Lunch was at a lovely converted Granary and mill, looked 16th century to me, and as the weather was mostly dry the bikes strung out along the route according to road speed. I was doggedly following Tim Simkins on his '68 Velo Thruxton, as he had laid out the route, and I had no intention of looking at a map!

Although Tim was riding two-up, my Triumph had a job of keeping close to him, as a Thruxton finds its sweet spot at 80mph, and the Bonneville is starting to vibrate noticeably by then... although it was remarkably sweet and smooth up to 60mph.

Our three mid-60's sports machines ended up arriving at lunch 20 minutes before the true Vintage machines, each as different as could be; a '63 BMW R69S, my Bonneville, Tim's Thruxton. They seemed a good match in speed for a fast touring clip, although the BMW seemed to lag a little in the quicker bends (which is my experience with Earles fork machines as well...).

I was immediately smitten with this well-used Inter; although it had been repainted at some point, all the paint had become thoroughly patinated again, and it looked like a good original machine. Its owner, Dave Gibson, told me he'd done 7,000 miles on it in the past year! And that is what it's all about.

I begged him for a ride, and gracious soul that he is, granted my wish. I've owned a few Inters and Manxes, but this one took the cake for sweetness - absolutely smooth at all speeds, and I wound the throttle open for a bit to see what it would do. It's 'only' a 350cc, but what a lovely machine.

By comparison, my Inters had always felt more robust and macho, for better or worse, meaning they shook a bit when caned and generally felt a little rough around the edges. Dave's Norton felt more like a Velo KSS, sweet and smooth, definitely the nicest I've ridden.
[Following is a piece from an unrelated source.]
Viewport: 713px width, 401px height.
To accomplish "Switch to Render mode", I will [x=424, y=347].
Our night stop was the little town of Babbacombe, near Torquay, which had a great pub at the top of the rocky 'beach'.

This gave a chance to connect faces to the machines, and get to know my fellow riders. One gent of great interest was Chris Burt, seen here (below) with his '80 Triumph Bonneville, which he rode around the world in 2000! It took him four years to do it, and his girlfriend had a baby in Tasmania during that time. I'll relate more of his story in another post.
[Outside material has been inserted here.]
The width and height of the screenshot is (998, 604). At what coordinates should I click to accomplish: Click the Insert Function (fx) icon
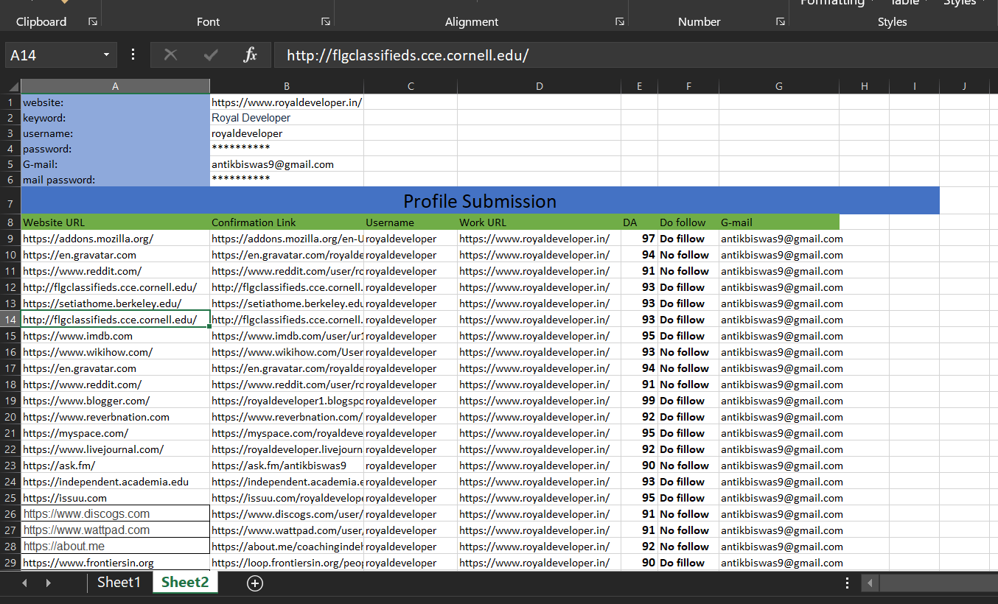point(250,55)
The 200-mile journey back to our starting point was mostly wet, with wind thrown in, and occasionaly gloom. I don't get much chance to use my rainsuit at home, so it was comforting to know it still works... again my riding trio reformed, and we didn't see anyone else after lunch, so blasted through all manner of tiny hedgerowed lanes. Definitely the Long Way.

The roads along the southern coast are dramatic, and plunge occasionally into small towns like Sidmouth (see video) with extensive tourist facilities and traffic. There wasn't a lot of traffic, although we were only truly free of cars when riding the smallest of lanes.
Riding between the hedgerows is an acquired art, and tight brush-swiping squeezes were common when oncoming traffic appeared.

Stops in pubs and tea rooms for a warmup was the order of the day, and the Land's End was a charmer, even if we had to eat in the barn as the pub proper was fully booked.

Here's how the Triumph fared in the end; it ran faultlessly for 400 miles, but the muffler bracket broke within 75 miles, the lights went duff in 200 miles, and speedo packed in at 300 miles. Like I said; how do the rental places make any money? And I never took it above 4800rpm...honest officer.

Next stop, Biarritz, for a ride into Spain with the Southsiders M.C.

Many thanks to Dai and Tim Simkins for organizing my ride!


Sleeping Dog said...


brad! said...

indeed; copious amounts of envy.

R.Dress said...

Wow I'm super jealous, but more so inspired to plan my own trip.

Anonymous said...

wow the purchase of the kodak hawkeye 127 is a real upgrade in the picture department dave

david said...

Living large, I see! A real Role Model for the rest of us.